**Required actions:**
**A)** Using the appeals court opinion, answer these questions:
(i) From which district court was the appeal taken?
(ii) In what year was James Bennington born?
(iii) What position did Caterpillar give Bennington in 1987?
**B)** Lay out the records as a Markdown table with the columns Row and Line, starting at the first line of the records and ending at the line that contains "tap(499, 212)". Include only those lines, skip blank lines, and leave the pictures out.

**Extract to read:**
- - -
In the
United States Court of Appeals
For the Seventh Circuit
No. 01-1361
James Bennington,
Plaintiff-Appellant,
v.
Caterpillar Incorporated,
Defendant-Appellee.
Appeal from the United States District Court
for the Central District of Illinois.
No. 99 C 1111--Joe B. McDade, Chief Judge.
Argued November 30, 2001--Decided December 28, 2001
Before Flaum, Chief Judge, and Cudahy and
Manion, Circuit Judges.
Flaum, Chief Judge. The appellant,
James Bennington, has filed the instant
appeal contesting the district court’s
grant of summary judgment against him and
the district court’s refusal to grant an
extension of discovery. For the reasons
stated herein, we affirm the decisions of
the district court.
I. BACKGROUND
James Bennington was born in 1944 and
began his employment with Caterpillar,
Inc. ("Caterpillar") in 1965. He
continued to work with that company until
1998. In 1987, after several years of
exemplary performance, Caterpillar made
Bennington a manufacturing superintendent
in its Mossville, Illinois facility. In
the mid-1990s, Caterpillar changed
Bennington’s title to unit manager.
- - -
**Input material:**
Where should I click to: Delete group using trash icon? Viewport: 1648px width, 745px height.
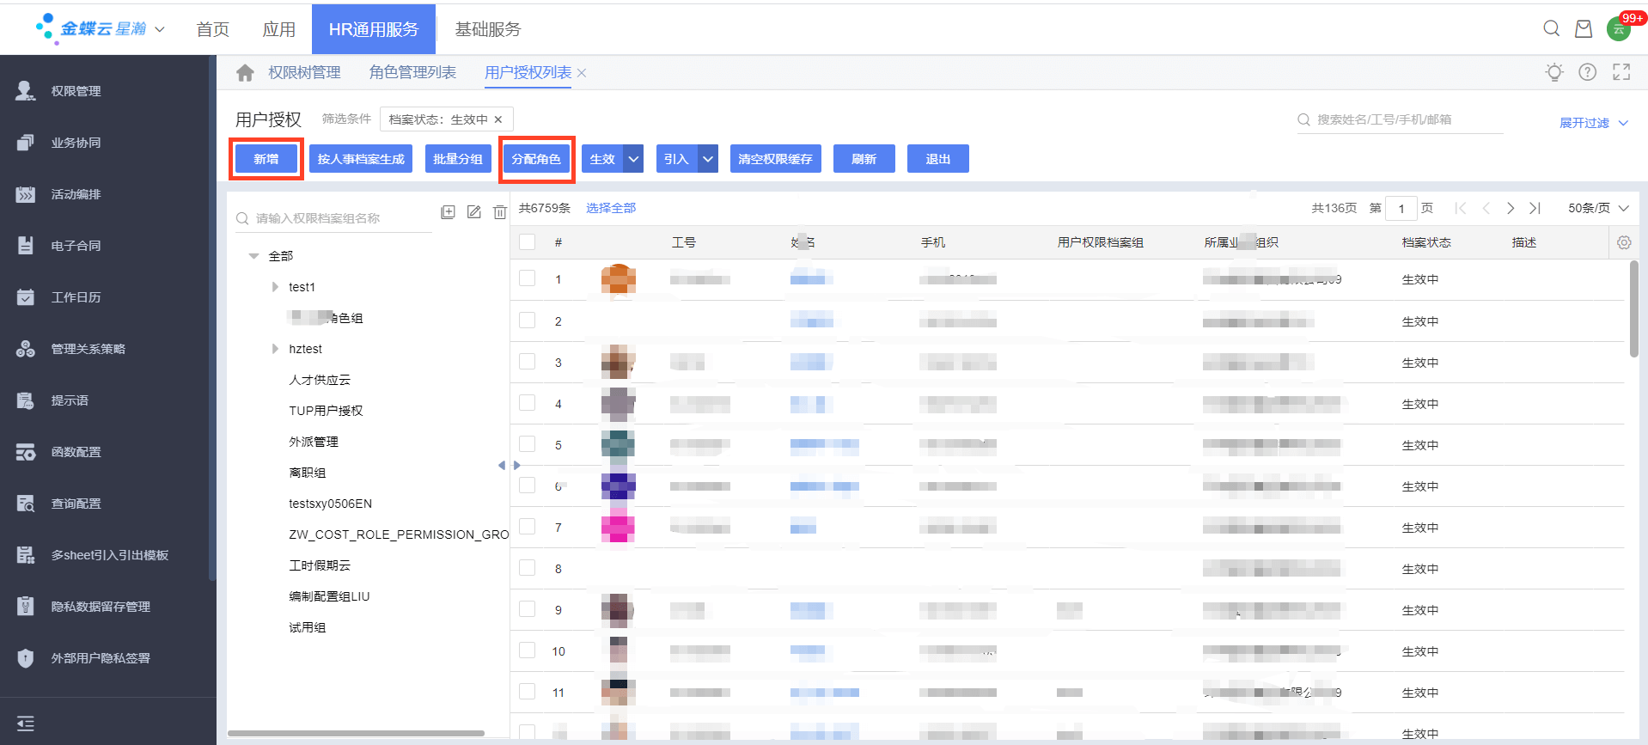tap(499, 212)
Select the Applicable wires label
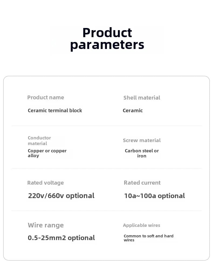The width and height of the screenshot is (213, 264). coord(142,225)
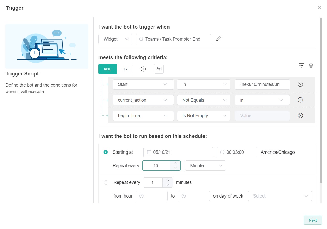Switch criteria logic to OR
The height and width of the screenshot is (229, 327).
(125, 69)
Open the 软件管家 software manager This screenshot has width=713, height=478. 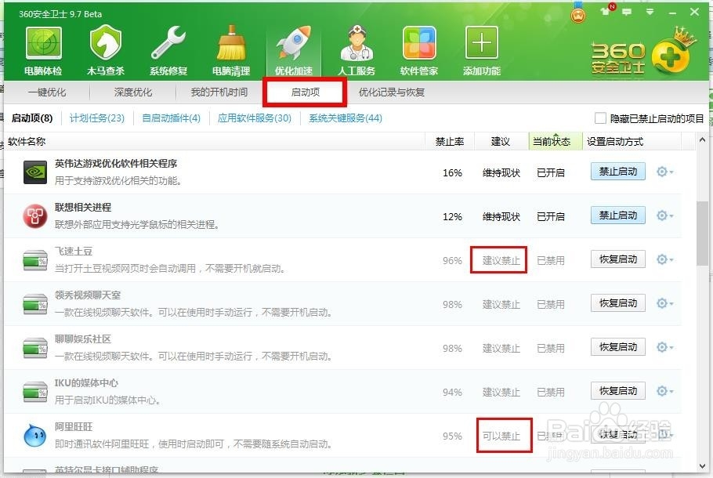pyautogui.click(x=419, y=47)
- - -
**In response:**
**A)**
(i) The United States District Court for the Central District of Illinois.
(ii) 1944.
(iii) Manufacturing superintendent.

**B)**
| Row | Line |
|---|---|
| 1 | Where should I click to: Delete group using trash icon? Viewport: 1648px width, 745px height. |
| 2 | tap(499, 212) |